--- Begin ---

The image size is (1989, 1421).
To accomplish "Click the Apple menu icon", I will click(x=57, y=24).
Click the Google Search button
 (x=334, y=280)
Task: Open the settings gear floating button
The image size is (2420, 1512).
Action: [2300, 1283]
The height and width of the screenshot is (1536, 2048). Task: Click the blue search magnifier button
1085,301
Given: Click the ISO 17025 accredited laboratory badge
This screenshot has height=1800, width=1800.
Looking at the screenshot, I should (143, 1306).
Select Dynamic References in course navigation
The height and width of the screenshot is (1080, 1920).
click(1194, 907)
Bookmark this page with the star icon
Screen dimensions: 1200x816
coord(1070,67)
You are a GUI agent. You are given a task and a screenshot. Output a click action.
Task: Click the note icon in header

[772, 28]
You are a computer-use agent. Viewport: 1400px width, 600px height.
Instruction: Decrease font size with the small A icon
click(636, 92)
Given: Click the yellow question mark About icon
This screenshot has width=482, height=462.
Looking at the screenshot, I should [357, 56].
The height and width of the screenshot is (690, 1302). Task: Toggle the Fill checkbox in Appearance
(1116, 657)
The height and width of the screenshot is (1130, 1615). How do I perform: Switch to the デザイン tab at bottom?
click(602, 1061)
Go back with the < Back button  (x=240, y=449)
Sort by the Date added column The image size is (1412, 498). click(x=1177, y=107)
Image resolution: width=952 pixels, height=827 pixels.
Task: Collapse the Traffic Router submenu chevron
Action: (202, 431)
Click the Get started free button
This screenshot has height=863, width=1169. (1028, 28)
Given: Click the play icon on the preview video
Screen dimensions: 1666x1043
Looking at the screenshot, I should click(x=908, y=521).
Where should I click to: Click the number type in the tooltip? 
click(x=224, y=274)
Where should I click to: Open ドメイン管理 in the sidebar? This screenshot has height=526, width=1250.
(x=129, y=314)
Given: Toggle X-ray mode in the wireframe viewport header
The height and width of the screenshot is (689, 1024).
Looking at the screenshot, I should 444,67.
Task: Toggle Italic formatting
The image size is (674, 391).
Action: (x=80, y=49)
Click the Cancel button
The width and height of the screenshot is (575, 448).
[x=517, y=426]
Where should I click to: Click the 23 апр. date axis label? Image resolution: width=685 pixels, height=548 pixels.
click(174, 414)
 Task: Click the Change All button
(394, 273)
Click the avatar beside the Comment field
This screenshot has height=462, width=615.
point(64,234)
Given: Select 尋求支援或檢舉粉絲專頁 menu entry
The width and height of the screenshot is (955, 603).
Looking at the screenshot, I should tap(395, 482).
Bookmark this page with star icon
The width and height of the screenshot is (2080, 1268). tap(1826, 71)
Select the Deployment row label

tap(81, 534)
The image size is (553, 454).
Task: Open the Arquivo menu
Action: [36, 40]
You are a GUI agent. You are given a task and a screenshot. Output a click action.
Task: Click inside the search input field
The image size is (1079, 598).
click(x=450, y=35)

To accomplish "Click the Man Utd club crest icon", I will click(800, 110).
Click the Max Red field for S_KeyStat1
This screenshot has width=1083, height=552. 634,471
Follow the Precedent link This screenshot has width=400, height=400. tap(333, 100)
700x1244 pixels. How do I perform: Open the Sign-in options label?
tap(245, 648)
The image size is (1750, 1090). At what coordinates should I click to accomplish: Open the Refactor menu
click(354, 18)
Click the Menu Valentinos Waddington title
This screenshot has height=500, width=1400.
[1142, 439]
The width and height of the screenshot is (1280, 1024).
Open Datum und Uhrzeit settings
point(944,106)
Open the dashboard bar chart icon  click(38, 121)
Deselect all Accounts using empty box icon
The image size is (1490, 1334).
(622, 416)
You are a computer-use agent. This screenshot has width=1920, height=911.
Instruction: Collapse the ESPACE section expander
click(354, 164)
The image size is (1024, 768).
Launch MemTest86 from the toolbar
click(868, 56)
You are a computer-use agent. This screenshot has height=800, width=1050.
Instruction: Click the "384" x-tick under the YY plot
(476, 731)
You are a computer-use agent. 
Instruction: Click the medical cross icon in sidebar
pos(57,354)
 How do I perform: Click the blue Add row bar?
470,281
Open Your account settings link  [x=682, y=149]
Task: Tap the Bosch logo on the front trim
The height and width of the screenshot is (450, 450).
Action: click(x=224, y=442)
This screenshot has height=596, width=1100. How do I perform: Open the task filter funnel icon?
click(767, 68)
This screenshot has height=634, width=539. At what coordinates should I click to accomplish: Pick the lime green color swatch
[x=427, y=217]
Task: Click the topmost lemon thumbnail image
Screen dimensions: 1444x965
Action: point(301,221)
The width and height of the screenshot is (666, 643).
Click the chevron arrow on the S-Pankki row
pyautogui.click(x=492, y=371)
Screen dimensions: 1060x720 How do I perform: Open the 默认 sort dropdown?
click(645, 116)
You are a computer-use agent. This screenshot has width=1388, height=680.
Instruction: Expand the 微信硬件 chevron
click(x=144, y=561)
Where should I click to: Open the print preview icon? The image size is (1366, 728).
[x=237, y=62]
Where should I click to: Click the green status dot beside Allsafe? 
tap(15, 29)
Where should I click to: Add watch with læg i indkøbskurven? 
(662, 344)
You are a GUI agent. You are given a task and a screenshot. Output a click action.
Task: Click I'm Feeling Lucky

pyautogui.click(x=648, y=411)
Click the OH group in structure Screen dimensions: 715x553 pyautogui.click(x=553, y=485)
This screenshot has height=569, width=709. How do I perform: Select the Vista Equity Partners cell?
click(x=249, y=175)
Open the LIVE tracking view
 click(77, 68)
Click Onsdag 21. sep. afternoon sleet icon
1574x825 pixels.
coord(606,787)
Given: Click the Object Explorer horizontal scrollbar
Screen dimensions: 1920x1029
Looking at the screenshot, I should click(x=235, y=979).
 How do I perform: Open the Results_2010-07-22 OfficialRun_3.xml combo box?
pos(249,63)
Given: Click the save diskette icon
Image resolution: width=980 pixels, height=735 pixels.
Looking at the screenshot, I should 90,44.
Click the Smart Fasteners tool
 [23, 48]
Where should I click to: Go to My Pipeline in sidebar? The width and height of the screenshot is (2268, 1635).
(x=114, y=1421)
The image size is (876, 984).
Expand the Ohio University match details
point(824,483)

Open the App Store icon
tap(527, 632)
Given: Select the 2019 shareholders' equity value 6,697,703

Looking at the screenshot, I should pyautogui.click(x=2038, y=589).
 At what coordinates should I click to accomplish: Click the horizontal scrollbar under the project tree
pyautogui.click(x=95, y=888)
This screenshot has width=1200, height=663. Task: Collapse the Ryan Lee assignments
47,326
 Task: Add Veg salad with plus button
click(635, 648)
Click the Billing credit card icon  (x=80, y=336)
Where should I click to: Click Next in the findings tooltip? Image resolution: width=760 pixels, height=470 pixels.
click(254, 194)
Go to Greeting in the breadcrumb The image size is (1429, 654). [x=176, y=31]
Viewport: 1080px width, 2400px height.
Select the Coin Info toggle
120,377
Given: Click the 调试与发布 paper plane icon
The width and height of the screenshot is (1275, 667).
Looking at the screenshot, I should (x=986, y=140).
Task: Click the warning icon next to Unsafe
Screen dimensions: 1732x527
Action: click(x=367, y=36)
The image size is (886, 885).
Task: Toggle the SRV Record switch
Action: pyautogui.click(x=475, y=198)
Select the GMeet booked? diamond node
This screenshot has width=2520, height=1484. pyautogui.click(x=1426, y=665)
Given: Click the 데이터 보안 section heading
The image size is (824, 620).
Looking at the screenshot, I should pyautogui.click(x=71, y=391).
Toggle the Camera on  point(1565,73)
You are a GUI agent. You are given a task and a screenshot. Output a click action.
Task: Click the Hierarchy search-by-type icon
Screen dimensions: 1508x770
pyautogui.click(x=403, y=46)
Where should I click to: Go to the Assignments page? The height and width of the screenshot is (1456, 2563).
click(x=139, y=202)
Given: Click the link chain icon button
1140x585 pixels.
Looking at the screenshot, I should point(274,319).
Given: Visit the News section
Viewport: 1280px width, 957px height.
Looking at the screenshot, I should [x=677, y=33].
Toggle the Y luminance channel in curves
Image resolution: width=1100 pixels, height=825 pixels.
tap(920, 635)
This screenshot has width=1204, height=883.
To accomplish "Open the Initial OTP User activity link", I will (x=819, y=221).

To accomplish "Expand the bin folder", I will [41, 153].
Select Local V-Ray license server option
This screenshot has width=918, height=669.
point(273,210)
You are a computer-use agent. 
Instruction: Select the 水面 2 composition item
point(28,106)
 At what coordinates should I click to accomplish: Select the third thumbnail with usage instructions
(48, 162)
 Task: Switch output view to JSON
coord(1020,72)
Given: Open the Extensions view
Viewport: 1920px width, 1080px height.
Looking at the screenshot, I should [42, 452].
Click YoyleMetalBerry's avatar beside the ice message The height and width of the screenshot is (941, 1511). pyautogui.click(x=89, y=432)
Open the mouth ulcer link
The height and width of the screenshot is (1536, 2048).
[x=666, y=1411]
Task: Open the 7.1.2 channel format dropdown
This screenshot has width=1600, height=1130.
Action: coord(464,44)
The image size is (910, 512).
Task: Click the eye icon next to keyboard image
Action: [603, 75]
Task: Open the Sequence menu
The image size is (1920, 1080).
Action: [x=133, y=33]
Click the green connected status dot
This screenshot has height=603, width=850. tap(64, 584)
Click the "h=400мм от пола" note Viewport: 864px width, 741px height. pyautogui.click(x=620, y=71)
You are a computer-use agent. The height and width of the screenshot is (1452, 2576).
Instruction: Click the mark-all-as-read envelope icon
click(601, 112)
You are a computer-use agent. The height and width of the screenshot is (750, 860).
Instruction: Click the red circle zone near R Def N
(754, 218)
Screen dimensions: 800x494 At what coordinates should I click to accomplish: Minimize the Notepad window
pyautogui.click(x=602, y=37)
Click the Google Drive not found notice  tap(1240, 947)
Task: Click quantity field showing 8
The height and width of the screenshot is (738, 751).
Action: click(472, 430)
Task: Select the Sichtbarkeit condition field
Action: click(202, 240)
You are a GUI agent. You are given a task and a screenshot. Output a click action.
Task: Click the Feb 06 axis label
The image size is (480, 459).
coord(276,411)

--- End ---

Requirements: How many lines in the records above contain the word "chevron" with the same capitalization? Reply with the number only.

In response: 3